> [Task prompt]: Leave the pictures out and quote only the lines from the one with "Task: Select the Asal chart mode" down to the end of the listing below.
(Data section)
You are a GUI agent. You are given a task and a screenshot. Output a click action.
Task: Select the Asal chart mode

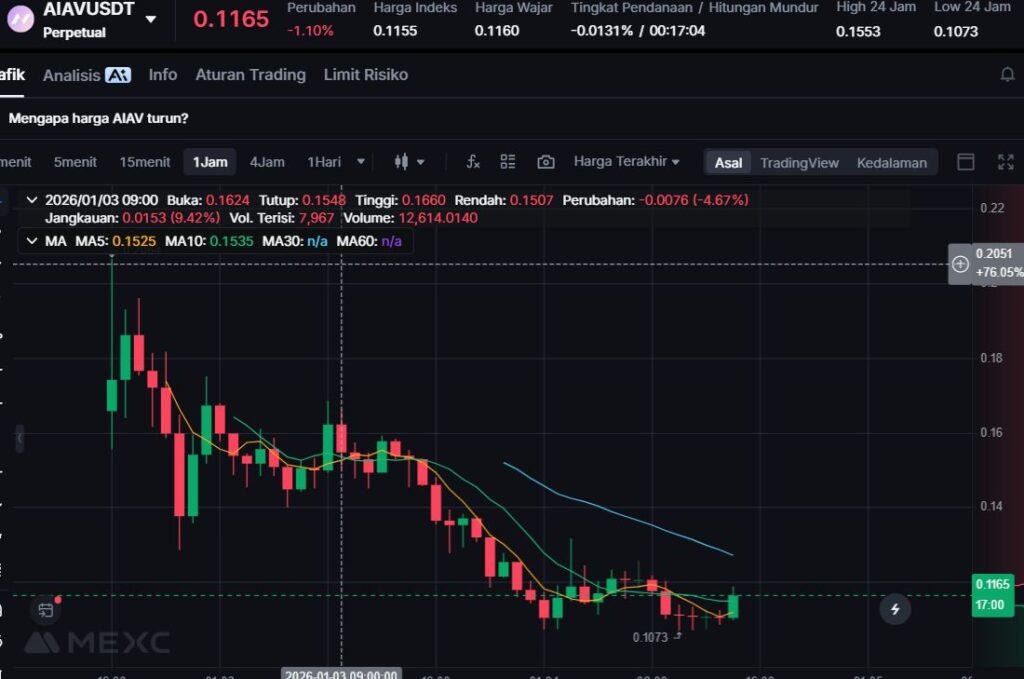(728, 163)
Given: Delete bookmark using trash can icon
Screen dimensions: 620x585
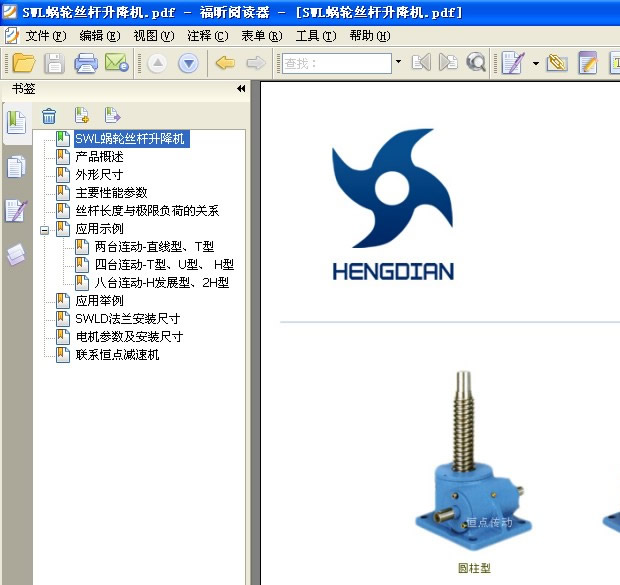Looking at the screenshot, I should coord(49,116).
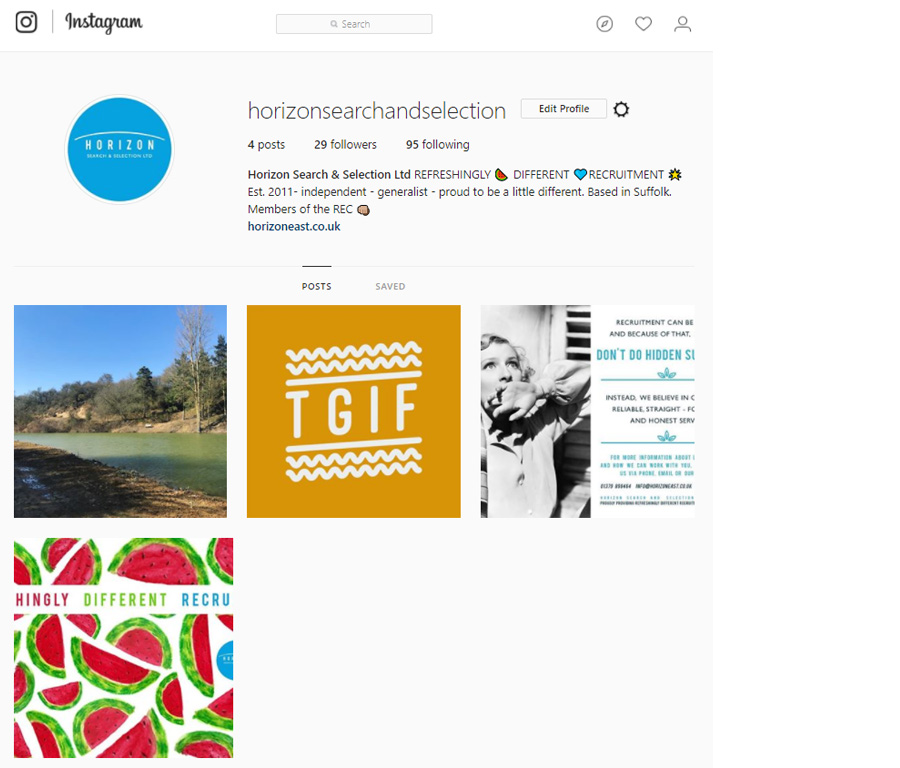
(End Data section)
> [Answer box]:
Task: Select the Asal chart mode

(728, 163)
Given: Delete bookmark using trash can icon
Screen dimensions: 620x585
Looking at the screenshot, I should coord(49,116).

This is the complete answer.